La presidente di Fratelli d'Italia: "Vediamo se continuano a fare gli spiritosi lontani dal pietoso sistema giudiziario italiano"

"Non mi dispiacerebbe se i quattro stupratori di Rimini venissero dati 'in pasto' alle carceri polacche. In primo luogo non si godrebbero i servigi del morbido sistema carcerario italiano - per di più a nostre spese - e poi saremmo sicuri che riceverebbero una pena degna di questo nome, visto che in Italia la giustizia è sempre passibile di attenuanti e riduzioni della pena". Lo dice Daniela Santanchè, deputata di Fi, che aggiunge: "Questi 'mostri', perchè definirli uomini è impossibile, meriterebbero pene severissime e invece in Italia, considerata la minor età di tre di loro e il fatto che 'poverini scappano dalla guerra', come impone la retorica buonista imperante in questo Paese, a malapena passeranno qualche anno in carcere, o peggio, in comunità. Ancora non capisco perchè non li si possa rispedire nei Paesi da cui sono venuti. Espulsione subito, altro che rieducazione"

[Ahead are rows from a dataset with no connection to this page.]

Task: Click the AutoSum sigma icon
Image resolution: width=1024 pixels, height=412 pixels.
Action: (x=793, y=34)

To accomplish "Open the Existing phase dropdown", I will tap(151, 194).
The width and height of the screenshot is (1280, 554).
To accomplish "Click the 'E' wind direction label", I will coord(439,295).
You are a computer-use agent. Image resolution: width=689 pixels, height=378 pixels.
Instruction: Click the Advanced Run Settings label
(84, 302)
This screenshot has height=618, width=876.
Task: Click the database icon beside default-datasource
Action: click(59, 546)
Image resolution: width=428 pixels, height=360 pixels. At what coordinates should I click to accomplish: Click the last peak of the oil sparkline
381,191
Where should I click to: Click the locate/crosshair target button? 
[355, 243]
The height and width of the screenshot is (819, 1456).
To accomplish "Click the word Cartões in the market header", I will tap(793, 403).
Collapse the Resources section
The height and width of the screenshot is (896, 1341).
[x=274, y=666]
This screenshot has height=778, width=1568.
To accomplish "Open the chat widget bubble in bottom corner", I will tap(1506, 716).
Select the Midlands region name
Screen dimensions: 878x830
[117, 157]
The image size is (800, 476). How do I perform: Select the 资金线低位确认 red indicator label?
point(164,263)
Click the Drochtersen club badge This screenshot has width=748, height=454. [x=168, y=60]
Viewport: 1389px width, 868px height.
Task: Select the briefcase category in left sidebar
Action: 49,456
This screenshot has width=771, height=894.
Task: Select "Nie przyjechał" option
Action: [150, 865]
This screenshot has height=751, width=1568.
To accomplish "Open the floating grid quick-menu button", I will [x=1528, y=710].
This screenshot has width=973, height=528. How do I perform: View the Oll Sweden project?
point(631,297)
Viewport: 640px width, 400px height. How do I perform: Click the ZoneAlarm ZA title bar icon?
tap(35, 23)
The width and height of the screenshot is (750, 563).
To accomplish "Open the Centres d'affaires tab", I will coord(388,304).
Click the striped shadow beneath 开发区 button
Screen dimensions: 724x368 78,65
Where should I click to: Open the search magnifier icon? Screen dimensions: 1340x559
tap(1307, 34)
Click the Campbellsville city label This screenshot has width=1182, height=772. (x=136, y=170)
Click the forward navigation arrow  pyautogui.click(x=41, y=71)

Anche la presidente di Fratelli d'Italia, Giorgia Meloni, in un post su Facebbok è intervenuta sull'argomento. "La Polonia chiede l'estradizione del branco di stupratori di Rimini - scrive sul social network. - Giusto, diamoglieli subito. Vediamo se continuano a fare gli spiritosi lontani dal pietoso sistema giudiziario italiano".